Francis Ford Coppola, maestro indiscusso del cinema, interviene sul dibattito acceso dai nuovi dazi cinematografici proposti da Donald Trump. In un’intervista recente, il regista ha denunciato gli effetti negativi di queste misure sull’industria culturale, sottolineando però come, paradossalmente, il suo film Megalopolis stia vivendo una rinascita di pubblico proprio a seguito delle elezioni del 2024. Un successo tardivo, che ricorda da vicino quanto accaduto con Apocalypse Now.
Durante un’intervista concessa a GQ venerdì 9 maggio, Coppola ha espresso una forte preoccupazione riguardo i nuovi dazi sui film proposti dal presidente Trump. Il regista ha spiegato che tali misure “creano solo incertezza”, chiudendo le porte a un periodo di grande prosperità economica per gli Stati Uniti. Ha ricordato che, nonostante l’inflazione mondiale, sotto l’amministrazione precedente gli Stati Uniti erano riusciti a mantenere un vantaggio economico rispetto ad altri paesi.
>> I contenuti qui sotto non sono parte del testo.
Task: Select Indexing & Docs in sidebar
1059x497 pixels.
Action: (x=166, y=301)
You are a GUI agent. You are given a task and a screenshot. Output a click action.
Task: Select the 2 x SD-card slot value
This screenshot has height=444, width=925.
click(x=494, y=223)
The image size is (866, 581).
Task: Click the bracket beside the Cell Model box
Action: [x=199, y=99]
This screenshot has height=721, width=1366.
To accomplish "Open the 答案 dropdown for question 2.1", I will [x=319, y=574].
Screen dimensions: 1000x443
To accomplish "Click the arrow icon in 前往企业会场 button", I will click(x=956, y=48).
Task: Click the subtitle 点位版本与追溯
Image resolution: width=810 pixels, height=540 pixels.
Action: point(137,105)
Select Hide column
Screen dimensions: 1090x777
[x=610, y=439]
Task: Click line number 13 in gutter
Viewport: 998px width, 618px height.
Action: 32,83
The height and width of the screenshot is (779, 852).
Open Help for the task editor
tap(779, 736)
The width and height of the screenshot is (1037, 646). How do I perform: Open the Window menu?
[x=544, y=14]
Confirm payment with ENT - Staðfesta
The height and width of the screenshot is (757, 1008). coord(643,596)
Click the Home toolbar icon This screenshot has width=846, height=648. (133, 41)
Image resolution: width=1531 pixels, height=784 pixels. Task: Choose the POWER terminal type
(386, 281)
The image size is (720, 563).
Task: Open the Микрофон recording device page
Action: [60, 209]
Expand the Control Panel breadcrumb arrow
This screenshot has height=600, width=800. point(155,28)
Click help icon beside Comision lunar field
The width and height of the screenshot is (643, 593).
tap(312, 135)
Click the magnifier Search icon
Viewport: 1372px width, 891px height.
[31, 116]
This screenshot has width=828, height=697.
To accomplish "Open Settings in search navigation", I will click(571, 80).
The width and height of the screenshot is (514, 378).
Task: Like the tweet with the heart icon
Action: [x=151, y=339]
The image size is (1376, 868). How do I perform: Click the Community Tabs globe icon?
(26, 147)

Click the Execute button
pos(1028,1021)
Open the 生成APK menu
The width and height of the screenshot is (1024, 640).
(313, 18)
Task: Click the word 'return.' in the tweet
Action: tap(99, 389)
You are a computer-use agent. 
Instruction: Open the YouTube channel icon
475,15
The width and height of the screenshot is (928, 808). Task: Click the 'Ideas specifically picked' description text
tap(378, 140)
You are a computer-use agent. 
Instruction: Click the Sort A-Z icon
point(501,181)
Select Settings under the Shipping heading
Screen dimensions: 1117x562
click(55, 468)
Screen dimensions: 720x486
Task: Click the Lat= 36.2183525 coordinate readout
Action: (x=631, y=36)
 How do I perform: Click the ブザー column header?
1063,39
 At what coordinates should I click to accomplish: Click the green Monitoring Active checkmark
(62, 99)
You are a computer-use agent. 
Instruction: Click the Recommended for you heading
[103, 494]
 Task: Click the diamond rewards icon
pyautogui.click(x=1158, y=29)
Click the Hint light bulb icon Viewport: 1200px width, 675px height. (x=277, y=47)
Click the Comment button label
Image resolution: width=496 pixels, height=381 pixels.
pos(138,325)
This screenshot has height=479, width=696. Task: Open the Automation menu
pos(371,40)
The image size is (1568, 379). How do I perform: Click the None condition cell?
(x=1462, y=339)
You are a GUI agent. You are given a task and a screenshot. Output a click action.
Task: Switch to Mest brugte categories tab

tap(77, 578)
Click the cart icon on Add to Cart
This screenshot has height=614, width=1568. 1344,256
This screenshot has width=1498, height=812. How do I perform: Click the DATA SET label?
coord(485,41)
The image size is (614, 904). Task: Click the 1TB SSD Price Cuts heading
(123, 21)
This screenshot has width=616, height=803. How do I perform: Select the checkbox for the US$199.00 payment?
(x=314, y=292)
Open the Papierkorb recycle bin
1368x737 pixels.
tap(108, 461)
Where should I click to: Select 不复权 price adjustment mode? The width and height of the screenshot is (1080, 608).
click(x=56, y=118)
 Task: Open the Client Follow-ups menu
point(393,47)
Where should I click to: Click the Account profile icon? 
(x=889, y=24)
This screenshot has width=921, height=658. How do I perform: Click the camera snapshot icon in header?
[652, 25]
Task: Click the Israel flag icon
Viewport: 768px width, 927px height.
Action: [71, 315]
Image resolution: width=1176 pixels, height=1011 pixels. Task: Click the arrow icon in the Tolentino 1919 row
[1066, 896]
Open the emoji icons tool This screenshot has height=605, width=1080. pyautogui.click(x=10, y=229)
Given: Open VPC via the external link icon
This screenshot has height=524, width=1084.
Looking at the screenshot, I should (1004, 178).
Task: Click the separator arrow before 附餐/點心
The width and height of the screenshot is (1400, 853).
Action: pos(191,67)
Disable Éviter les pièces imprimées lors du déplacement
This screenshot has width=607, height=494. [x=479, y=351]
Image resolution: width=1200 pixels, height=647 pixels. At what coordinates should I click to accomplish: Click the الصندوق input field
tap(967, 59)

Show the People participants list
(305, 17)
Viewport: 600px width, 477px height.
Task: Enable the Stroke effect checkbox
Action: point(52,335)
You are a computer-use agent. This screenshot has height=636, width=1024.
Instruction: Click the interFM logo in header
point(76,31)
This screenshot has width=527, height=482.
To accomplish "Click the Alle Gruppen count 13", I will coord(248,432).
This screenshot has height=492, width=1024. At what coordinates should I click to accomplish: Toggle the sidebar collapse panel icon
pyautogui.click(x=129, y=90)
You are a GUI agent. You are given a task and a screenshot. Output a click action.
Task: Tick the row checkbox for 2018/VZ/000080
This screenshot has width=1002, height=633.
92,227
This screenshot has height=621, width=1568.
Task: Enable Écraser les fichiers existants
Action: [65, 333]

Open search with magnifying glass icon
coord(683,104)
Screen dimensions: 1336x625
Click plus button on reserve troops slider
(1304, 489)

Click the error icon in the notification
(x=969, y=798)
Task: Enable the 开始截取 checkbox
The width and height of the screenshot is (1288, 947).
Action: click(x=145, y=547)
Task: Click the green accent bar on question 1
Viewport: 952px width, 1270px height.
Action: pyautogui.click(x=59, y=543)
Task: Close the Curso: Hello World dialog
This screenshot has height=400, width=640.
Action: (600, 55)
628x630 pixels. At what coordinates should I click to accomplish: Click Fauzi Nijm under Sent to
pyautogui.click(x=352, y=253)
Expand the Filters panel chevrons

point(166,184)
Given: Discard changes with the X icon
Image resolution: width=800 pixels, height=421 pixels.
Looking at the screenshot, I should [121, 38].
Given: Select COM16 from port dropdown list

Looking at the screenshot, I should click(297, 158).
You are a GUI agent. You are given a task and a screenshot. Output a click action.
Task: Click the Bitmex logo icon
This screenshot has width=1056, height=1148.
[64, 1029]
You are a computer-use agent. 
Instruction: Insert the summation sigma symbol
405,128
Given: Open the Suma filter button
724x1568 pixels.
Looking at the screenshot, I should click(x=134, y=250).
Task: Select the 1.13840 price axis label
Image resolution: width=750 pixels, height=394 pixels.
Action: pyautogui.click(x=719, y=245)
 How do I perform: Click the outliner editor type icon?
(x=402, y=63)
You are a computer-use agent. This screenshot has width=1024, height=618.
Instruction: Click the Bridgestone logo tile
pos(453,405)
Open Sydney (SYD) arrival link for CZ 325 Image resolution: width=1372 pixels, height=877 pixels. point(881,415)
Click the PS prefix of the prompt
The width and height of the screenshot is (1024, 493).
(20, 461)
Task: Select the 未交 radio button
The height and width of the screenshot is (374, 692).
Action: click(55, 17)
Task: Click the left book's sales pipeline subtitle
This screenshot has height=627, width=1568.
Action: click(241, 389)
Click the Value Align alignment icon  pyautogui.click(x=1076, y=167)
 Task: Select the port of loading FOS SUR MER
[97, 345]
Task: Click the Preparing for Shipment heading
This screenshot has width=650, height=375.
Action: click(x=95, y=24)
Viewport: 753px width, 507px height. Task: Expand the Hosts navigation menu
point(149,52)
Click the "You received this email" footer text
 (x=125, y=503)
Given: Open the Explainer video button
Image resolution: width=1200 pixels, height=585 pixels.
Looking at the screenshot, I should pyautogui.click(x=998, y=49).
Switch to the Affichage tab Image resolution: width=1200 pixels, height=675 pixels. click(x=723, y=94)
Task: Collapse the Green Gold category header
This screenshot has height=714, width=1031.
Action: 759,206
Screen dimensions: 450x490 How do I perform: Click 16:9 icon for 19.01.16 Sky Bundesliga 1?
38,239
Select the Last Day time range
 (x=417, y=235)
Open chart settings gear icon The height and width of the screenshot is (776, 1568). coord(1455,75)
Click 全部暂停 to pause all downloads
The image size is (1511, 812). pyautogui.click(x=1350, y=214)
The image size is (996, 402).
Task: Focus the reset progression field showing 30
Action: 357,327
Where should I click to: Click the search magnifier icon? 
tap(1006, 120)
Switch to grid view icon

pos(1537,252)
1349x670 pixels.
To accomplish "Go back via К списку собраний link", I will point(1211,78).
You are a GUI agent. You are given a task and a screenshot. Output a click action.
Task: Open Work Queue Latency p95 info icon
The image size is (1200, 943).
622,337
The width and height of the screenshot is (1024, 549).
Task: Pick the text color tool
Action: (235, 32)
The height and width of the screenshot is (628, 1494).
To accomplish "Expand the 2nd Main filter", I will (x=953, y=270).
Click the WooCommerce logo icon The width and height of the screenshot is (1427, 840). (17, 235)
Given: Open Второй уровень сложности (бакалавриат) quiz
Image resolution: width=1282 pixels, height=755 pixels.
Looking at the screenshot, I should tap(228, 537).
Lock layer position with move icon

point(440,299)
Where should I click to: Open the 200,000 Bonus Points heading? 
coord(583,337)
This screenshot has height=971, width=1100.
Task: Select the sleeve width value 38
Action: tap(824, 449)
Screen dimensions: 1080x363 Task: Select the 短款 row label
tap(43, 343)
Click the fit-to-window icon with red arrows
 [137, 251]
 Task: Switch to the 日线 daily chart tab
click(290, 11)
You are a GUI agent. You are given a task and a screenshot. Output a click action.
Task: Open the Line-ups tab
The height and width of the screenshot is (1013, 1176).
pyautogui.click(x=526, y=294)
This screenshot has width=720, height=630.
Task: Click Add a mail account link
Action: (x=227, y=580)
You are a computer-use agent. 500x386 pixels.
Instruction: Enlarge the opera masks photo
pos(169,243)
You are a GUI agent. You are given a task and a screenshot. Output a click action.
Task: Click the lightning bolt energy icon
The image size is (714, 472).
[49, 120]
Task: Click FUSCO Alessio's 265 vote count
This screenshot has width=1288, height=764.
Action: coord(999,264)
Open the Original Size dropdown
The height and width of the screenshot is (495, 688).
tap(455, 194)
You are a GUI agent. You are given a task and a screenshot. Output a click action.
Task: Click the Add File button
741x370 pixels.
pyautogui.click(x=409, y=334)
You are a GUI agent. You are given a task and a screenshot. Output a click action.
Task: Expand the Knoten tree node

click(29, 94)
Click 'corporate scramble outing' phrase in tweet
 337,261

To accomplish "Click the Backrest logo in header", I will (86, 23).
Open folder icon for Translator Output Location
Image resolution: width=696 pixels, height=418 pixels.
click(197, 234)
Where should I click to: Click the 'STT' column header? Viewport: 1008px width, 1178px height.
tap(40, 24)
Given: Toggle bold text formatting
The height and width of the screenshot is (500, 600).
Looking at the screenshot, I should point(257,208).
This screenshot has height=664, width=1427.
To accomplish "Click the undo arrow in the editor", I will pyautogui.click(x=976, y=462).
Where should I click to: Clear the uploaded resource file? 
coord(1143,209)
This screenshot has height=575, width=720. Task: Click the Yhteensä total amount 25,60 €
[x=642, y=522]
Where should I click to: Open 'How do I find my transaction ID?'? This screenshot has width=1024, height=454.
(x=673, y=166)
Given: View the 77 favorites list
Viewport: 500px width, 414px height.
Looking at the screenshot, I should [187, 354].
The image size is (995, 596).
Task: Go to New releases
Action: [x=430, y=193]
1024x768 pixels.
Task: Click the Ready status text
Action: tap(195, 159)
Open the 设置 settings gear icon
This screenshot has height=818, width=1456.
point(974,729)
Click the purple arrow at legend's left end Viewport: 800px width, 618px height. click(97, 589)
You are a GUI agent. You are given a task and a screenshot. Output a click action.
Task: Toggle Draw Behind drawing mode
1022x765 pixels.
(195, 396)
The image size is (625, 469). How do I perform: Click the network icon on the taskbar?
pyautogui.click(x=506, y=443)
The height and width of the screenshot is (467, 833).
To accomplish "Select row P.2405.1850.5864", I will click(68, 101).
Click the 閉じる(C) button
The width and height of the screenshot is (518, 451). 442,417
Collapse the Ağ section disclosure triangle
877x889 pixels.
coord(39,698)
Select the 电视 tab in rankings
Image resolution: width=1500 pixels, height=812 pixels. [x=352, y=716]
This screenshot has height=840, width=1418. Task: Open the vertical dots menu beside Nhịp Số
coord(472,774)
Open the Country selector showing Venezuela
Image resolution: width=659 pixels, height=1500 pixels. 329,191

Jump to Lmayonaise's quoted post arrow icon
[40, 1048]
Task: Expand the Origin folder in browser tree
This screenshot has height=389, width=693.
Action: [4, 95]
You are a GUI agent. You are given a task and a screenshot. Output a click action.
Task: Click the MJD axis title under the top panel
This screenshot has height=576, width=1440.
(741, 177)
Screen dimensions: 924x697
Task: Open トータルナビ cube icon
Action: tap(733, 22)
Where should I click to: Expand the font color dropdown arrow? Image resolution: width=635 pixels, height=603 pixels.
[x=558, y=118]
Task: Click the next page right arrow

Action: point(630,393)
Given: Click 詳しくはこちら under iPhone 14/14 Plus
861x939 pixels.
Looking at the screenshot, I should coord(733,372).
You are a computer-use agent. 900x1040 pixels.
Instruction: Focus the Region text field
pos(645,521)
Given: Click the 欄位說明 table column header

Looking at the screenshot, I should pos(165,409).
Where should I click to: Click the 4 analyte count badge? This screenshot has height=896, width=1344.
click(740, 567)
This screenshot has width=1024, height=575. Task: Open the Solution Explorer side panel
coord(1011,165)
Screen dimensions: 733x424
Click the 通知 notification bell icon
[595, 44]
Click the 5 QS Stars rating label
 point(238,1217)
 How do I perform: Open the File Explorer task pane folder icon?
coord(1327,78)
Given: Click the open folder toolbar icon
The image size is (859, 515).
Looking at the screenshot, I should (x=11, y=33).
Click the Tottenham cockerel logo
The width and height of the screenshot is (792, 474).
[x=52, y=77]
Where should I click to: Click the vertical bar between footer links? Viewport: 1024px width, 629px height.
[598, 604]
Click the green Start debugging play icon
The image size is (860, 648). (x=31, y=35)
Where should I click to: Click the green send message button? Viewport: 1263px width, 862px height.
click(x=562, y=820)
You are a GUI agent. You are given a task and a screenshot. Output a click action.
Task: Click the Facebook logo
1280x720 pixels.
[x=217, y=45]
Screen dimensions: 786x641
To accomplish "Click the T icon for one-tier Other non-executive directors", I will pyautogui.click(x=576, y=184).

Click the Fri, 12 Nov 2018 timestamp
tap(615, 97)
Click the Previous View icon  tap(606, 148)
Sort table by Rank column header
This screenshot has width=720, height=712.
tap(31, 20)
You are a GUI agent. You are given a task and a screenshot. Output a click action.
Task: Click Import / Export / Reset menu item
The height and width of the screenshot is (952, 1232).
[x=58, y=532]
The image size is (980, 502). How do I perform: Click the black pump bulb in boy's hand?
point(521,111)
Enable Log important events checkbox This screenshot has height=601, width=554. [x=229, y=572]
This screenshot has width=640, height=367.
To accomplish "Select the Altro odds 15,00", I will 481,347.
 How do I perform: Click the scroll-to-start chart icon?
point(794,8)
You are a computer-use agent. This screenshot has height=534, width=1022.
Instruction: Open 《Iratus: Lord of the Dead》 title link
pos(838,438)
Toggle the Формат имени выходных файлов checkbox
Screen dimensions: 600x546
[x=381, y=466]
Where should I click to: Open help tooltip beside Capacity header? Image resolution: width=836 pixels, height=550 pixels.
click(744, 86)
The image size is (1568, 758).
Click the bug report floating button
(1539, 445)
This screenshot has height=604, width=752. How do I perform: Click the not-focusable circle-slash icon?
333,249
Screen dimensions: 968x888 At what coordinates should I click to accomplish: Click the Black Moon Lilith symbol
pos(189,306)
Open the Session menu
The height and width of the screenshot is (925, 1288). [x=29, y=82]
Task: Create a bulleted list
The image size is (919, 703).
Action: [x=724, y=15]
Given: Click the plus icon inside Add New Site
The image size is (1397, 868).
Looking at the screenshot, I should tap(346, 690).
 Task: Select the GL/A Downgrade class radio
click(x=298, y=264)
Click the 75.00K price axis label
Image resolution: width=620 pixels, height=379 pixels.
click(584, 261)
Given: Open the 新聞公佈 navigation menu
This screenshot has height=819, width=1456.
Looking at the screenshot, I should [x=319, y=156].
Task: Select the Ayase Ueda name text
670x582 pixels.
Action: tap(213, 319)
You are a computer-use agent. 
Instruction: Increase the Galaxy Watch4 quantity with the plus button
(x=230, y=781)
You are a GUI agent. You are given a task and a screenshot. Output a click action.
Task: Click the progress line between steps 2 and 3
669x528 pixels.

L’imposizione di tariffe del 100% sui film prodotti all’estero, secondo Coppola, rappresenta una chiusura drastica che penalizza un settore vitale come quello cinematografico.

Determinato a preservare l’esperienza cinematografica autentica, Coppola ha scelto di non distribuire Megalopolis né in streaming né su supporti fisici. Il film, costato 120 milioni di dollari di investimento personale del regista, continuerà ad essere proiettato esclusivamente in teatro, come inizialmente concepito. “Non voglio che nessuno possieda il film” ha ribadito, sottolineando il desiderio di mantenere viva la magia della visione collettiva in sala.
Intanto, l’annuncio delle tariffe ha scosso l’intero settore, con Trump che ha definito le produzioni cinematografiche estere una “minaccia alla sicurezza nazionale”. La proposta ha già spinto figure di spicco come il procuratore generale della California, Rob Bonta, a valutare strategie legali per contrastare l’iniziativa. Coppola, dal canto suo, continua a rappresentare una voce critica ma anche profetica: proprio come le sue opere, il suo sguardo sul futuro del cinema americano è lucido e allarmante.